Antoine ha un'amante matura, una donna divorziata di cui Marianne è segretamente gelosa. Ma Antoine e Marianne, fra ripicche, silenzi e bugie, sanno di essere predestinati e si sposeranno. Nasceranno due e poi tre figli. Antoine diverrà amante dell'abbagliante sorella minore della moglie, Evelyne, che per lui si suiciderà. Marianne lo intuirà silenziosamente, ma saprà sorreggere Antoine nel momento più tremendo dello sconforto e del rimorso, rinunciando all'appuntamento con Dominique verso il quale stava nascendo una passione.
Che cosa, dunque, distingue il matrimonio dall'adulterio, dalle avventure, dalle soddisfazioni sessuali? È quel qualcosa che Antoine e Marianne hanno avvertito durante la cerimonia: «Chinavano la fronte con perfetta sincronia sotto le raffiche dell'organo e si sentivano, per la prima volta nella vita, ostaggi di qualcosa di più forte di loro».
È quel «qualcosa di più forte» che, nonostante gli errori, i tradimenti, fa sì che gli anni di vita in comune compiano, all'insaputa degli sposi, il loro lavoro segreto: «Di due esseri ne avevano fatto uno solo. Potevano scontrarsi, a tratti odiarsi, ma erano uno, come due fiumi che hanno mescolato il loro corso». Come accadde agli scostanti e angolosi genitori di Antoine: in punto di morte, il padre, abbandonando la sua mano in quelle della moglie, troverà la forza di chiamarla con il soprannome segreto che né Antoine né i suoi fratelli avevano mai sentito pronunciare.

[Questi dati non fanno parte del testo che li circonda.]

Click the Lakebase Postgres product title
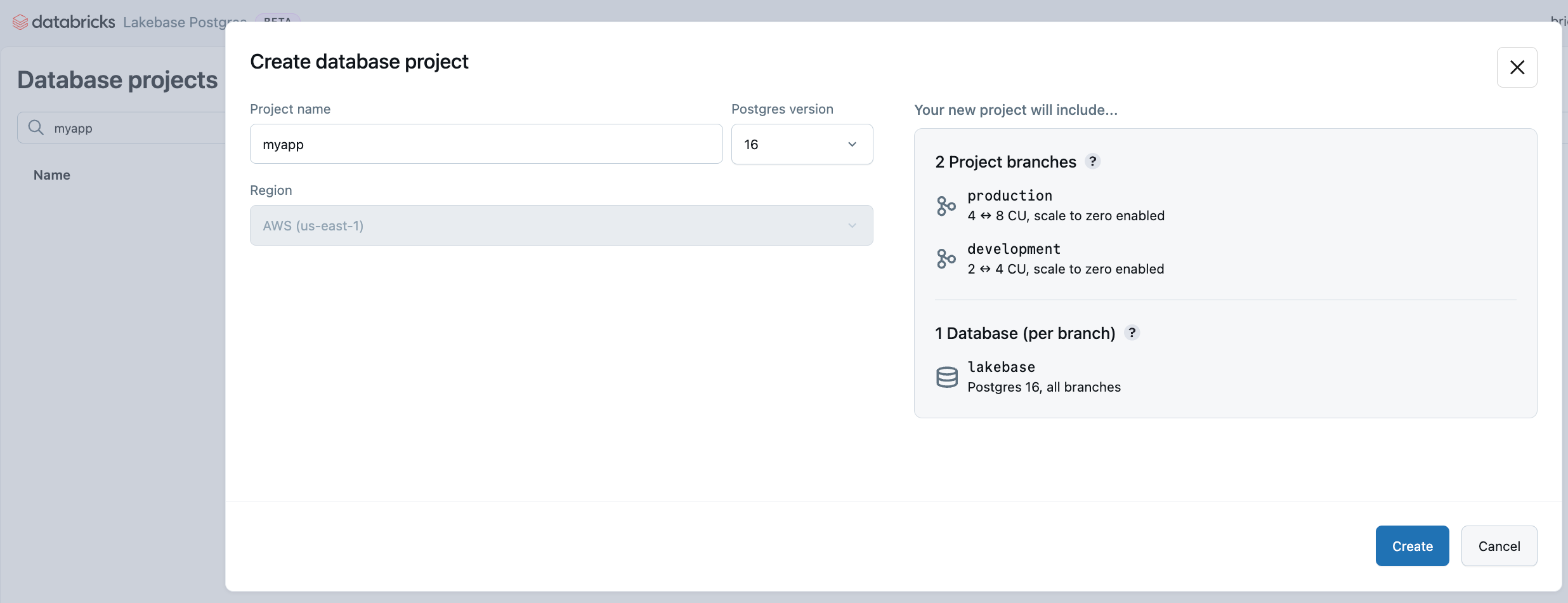Viewport: 1568px width, 603px height. 184,22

In un'intervista radiofonica in occasione dell'uscita di Due, Irène Némirovsky, fattasi a un tratto seria e misteriosa, disse: «Il matrimonio finisce solo con la morte». E, rivolgendosi a monsignor Ghika, aggiunse: «Mio marito si è improvvisamente ammalato. Si teme una polmonite. È in clinica. Il mio medico mi rassicura, ma sono triste e preoccupata. Monsignore, vi supplico, voi che siete ascoltato da Gesù più di noi poveri peccatori, pregate perché mio marito guarisca presto».
Irène e il marito, nonostante la conversione dall'ebraismo al cattolicesimo, moriranno ad Auschwitz nel 1942, a pochi mesi l'una dall'altro.